Soon startups will be able to use crowdfunding platforms to sell an equity stake in their business to investors in exchange for working capital. However, as explained below, this new capital pathway may be of limited utility due to its dollar thresholds and the additional burdens it places on the issuer and the investor.

Background

On October 30, 2015, the Securities and Exchange Commission (“SEC”)—the federal agency tasked with overseeing the buying and selling of financial instruments like stocks and bonds—adopted final rules allowing privately held businesses, including most startups and small businesses, to sell shares of a company to investors through online crowdfunding platforms. These new rules are currently open for public comment and will likely take effect in the first quarter of 2016. A copy of the proposed rules—including a copy of required form filed with the SEC in connection with a crowdfunding offering (“Form C”)—can be found by clicking on this link: SEC RIN 3235-AL37

Crowdfunding is already a common form of financing for some startups. The most well-known example of a crowdfunding platform is Kickstarter. Other common methods of financing for startups include bootstrapping (dipping into personal savings, shaking down friends and family), incubators, angel investors, and venture capital funds. Currently, however, when an individual gives money via a crowdfunding site, the individual is rewarded with a product or service from the company or project (e.g. a book, DVD, deck of Cards Against Humanity). Until now, the companies that raised money through crowdfunding websites were prohibited from offering investors a stake in the company in exchange for capital, which greatly limited the amount of funding available and the type of company that could obtain this type of funding.

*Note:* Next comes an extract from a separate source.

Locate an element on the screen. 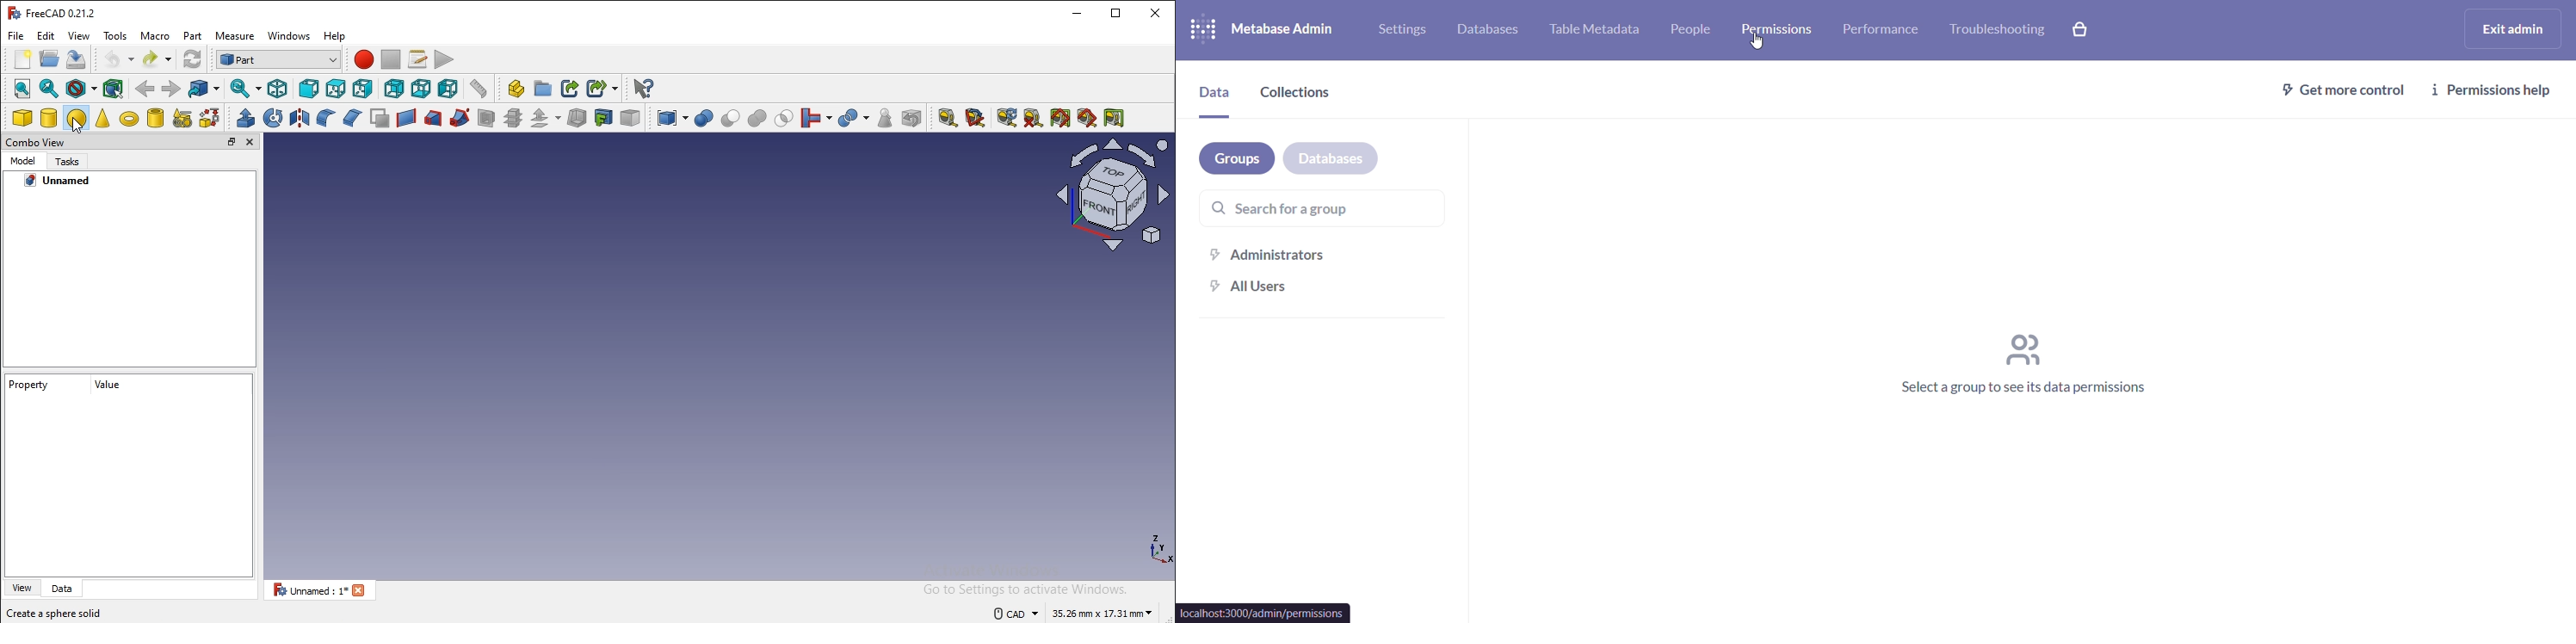 This screenshot has height=644, width=2576. property is located at coordinates (32, 385).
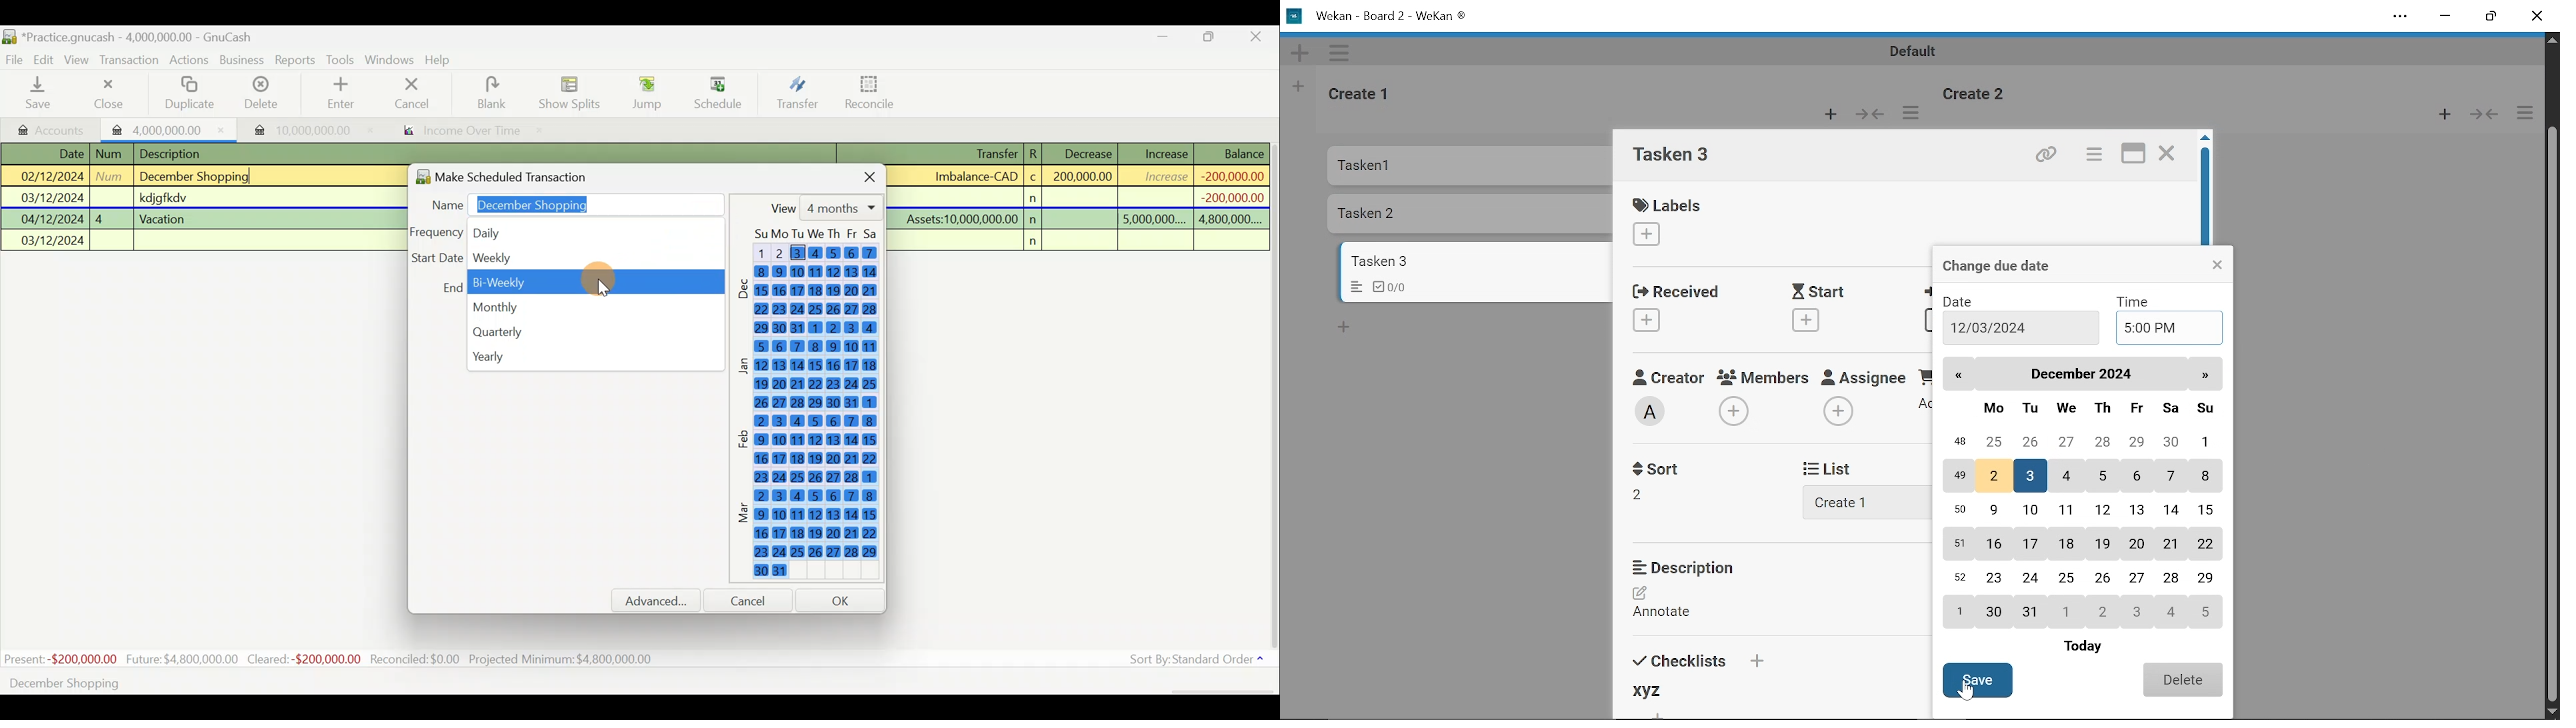  What do you see at coordinates (1916, 51) in the screenshot?
I see `Default` at bounding box center [1916, 51].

This is set to change under the new rules. Startups will now be allowed to sell a stake in their company to individual investors—through an online crowdfunding platform or brokerage firm—in exchange for capital for their business.

The new rules impose limitations on both companies looking to raise funds through crowdsourcing and on the individuals seeking to purchase a company’s securities. The rules also provide a regulatory framework for online platforms managing crowdfunding transactions.

What This Means for Companies

Under the new rules, a company may raise up to $1 million from crowdfunding investments in a 12-month period. They have to be prepared to show how the sausage is made, though: the rules establish significant reporting and disclosure requirements for companies that sell securities crowdfunding using this method. A company that takes advantage of crowdsourced funding would be required to register with the SEC and to file an annual report, a copy of which must also be provided to its investors.

Further, the company would need to disclose certain information to its investors and the intermediary conducting the transaction, including a description of the business’s product or service, how the business will use the proceeds from the offering, information about the company’s officers and directors, as well as owners of 20 percent or more of the company, and a discussion of the company’s financial situation (including copies of recent financial disclosures). A company must provide investors with information regarding the price of the security, the target offering amount, the deadline to reach the target offering amount, and whether the company will accept investments in excess of the target offering amount.

Regulations for Crowdfunding Investors

Individuals who make less than $100,000 a year or have a net worth of less than $100,000 will be limited to up to $2,000 of total annual investments in crowdfunded investments in all companies. If an investor has both an annual income and net worth of more than $100,000, he or she may invest up to 10 percent of the lesser of the two amounts, up to a maximum of $100,000. Below is a simple table showing the different levels of options for crowdfunding investors:

Income/Net Worth Investment Limit If either annual income or net worth is less than $100,000.00 (the greater of) $2,000.00 or 5 percent of the lesser of their annual income or net worth If both annual income and net worth is more than $100,000.00 10 percent of the lesser of their annual income or net worth Regardless of income / net worth Total crowdfunding investments by single investor may not exceed $100,000 per year

Securities purchased through crowdfunding may not be resold for one year. These rules are not intended to limit large-scale private investors (i.e. angel investors) from investing directly in a company.

Crowdfunding Platforms

All transactions relying on the new rules would be required to take place through an SEC-registered intermediary, either a broker-dealer or an online funding portal. The crowdfunding platforms will face significant regulatory hurdles to ensure that investors are protected from fraudulent activity.

Conclusion

Although this new crowdfunding option may be useful in the early funding stages for smaller startups with low capital needs, the $1 million capital limit and additional burdens placed on the issuer may mean that this new capital pathway is of limited utility.